Building foundation models is often highly resource-intensive, with the most advanced models costing hundreds of millions of dollars to cover the expenses of acquiring, curating, and processing massive datasets, as well as the compute power required for training.[3] In contrast, adapting existing foundation models for specific tasks or using them directly is far less costly, as it leverages pre-trained capabilities and typically requires only fine-tuning on smaller, task-specific datasets.[3]

Definition and scope

The phrase foundation model was popularized by researchers associated with Stanford's Center for Research on Foundation Models (CRFM) in August 2021 to describe models trained on broad data at scale using mostly self-supervision and adaptable to many tasks.[1] The researchers chose "foundation" over "foundational" because "foundational" implies that these models provide fundamental principles in a way that "foundation" does not.[3] They also noted that preexisting terms were inadequate: "'(large) language model' was too narrow given [the] focus is not only language; 'self-supervised model' was too specific to the training objective; and 'pretrained model' suggested that the noteworthy action all happened after 'pretraining.'"[1]

Foundation models differ from large language models (LLMs), as LLMs are a subset specifically focused on interpreting, generating, and manipulating human language, while foundation models encompass broader modalities like text, images, video, or other data types.[4] All LLMs can be considered foundation models, but not all foundation models are LLMs.[5]

Legal definitions

Subsequent policy and standards documents have adopted related terminology.
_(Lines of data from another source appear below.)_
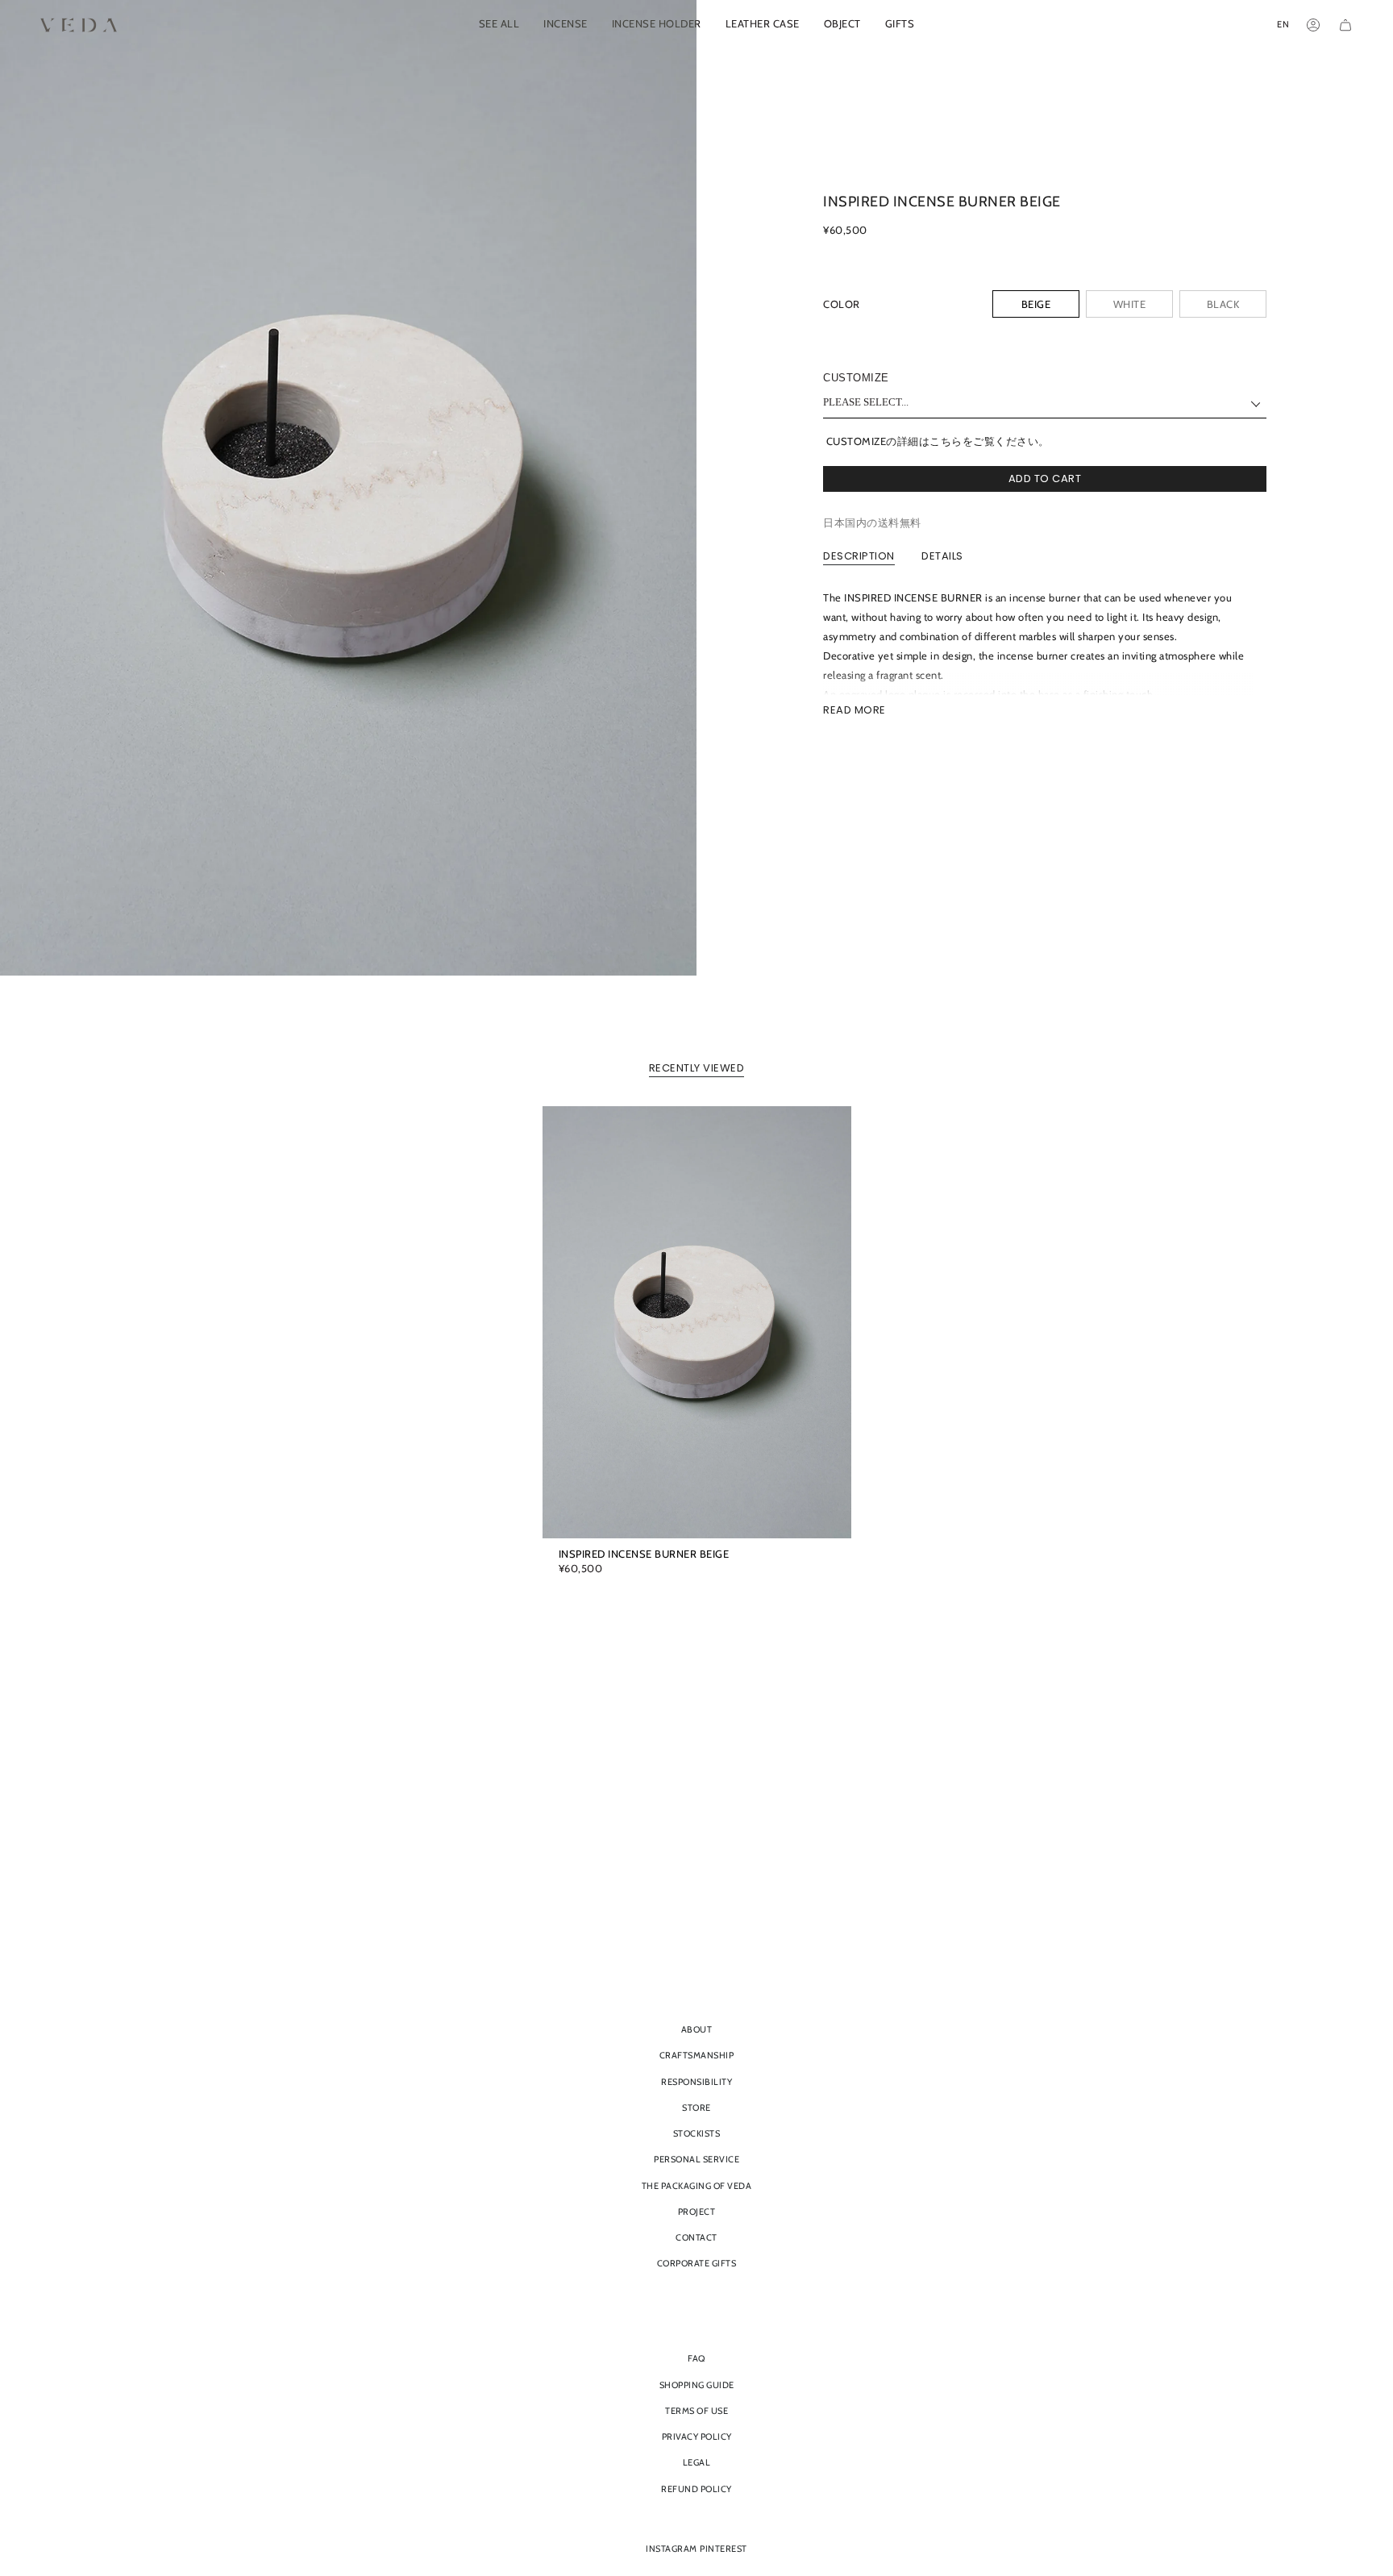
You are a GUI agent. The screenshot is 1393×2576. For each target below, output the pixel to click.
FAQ (696, 2358)
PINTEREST (723, 2548)
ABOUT (697, 2029)
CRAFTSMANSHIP (696, 2055)
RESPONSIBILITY (696, 2081)
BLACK (1223, 304)
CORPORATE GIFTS (697, 2263)
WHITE (1129, 304)
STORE (696, 2107)
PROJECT (697, 2211)
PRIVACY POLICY (697, 2436)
In the United States, Executive Order 14110 defines a subcategory of "dual-use foundation model" as an artificial intelligence model trained on broad data, generally using self-supervision, containing at least tens of billions of parameters, applicable across many contexts, and exhibiting, or easily modifiable to exhibit, high levels of performance at tasks that pose serious risks to security, national economic security, or public health or safety.[6]

NIST documents and glossaries similarly characterize foundation models as broadly trained, self-supervised systems adaptable to varied tasks.[2][7]

In the European Union's AI Act, closely related terminology, general-purpose AI models (GPAI), is used for models intended for integration into many downstream systems, with specific obligations (including additional duties for models with systemic risk).[8]

History

Technologically, foundation models are built using established machine learning techniques like deep neural networks, transfer learning, and self-supervised learning.[3] The concept of pre-training a large model on a general dataset and then fine-tuning it for specific tasks has roots in earlier work on transfer learning with models like Word2vec and GloVe. However, the paradigm shifted significantly with the introduction of the Transformer architecture in 2017.[9]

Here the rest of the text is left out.